When True Dignity posted on February 14 that it was “quite happy” with the amended S. 77 passed by the Senate, it did so under the impression that there was a sentence in the bill that turns out not to be there. We mistakenly concluded, “It specifically does not exempt a doctor who intentionally helps a patient commit suicide from civil penalties or criminal prosecution.”
In fact, the bill actually has no words to that effect, making it much more problematic than we previously thought .
The bill, in its current wording, however, does not legalize assisted suicide. It protects a doctor who prescribes medication for relieving symptoms of terminal illness, if his patient then takes an overdose to commit suicide. Could it be subject to abuse? Yes. Does it protect patient choice? Not as well as no law at all would have done. Could it be improved? Yes. Could it be worse? Absolutely. An Oregon-style assisted suicide bill like the original version of S.77, would be much worse.

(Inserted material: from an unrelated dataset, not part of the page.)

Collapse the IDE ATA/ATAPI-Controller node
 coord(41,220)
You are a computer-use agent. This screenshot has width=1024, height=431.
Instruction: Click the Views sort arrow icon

Here are some reasons why we must vigorously fight an Oregon style law, even if in the end that means reluctantly accepting the amended Vermont-style law:
1. The Oregon-style bill would abrogate Vermont’s common law prohibition of assisted suicide, making assisted suicide legal. The amended version does not make assisted suicide legal, nor does it abrogate the common law making it illegal for a physician to intentionally assist in a suicide. Would he be prosecutable? That would have to be worked out in the courts, but it is unlikely. In other words, the amended version of S.77, decriminalizes rather than legalizes assisted suicide. It puts into statute the current status quo. While True Dignity would prefer that the possibility for prosecution had remained as a deterrent to assisted suicide, the fact is that there has only been one prosecution of a doctor for assisting in suicide in the history of our state, a prosecution that ended in a meaningless wrist slap to the doctor who was then allowed to go back to practicing medicine.
2. The Oregon-style bill would create a state sanction for assisting in suicide and would use our tax money to pay for state-provided insurance coverage of it, for the collection and storing of all the required paperwork, and for publishing annual reports. The amended version does not force the taxpayers to subsidize suicide.
3. The Oregon-style bill necessitates the involvement of numerous people in the act of suicide: doctors, psychologists, pharmacists, to name a few. The amended bill leaves this act in the hands of the individual who commits it and does not require complicity from anyone else.
4. The Oregon-style bill would publicize suicide; there would be news accounts about the first example, examples in which abuse seemed to have occurred, and certainly about the statistics in the annual reports. The Vermont-style bill keeps suicide private, greatly reducing the risk of suicide contagion.
The House is expected to hold hearings and produce an Oregon-style bill like the original version of S.77. We must fight that at all costs.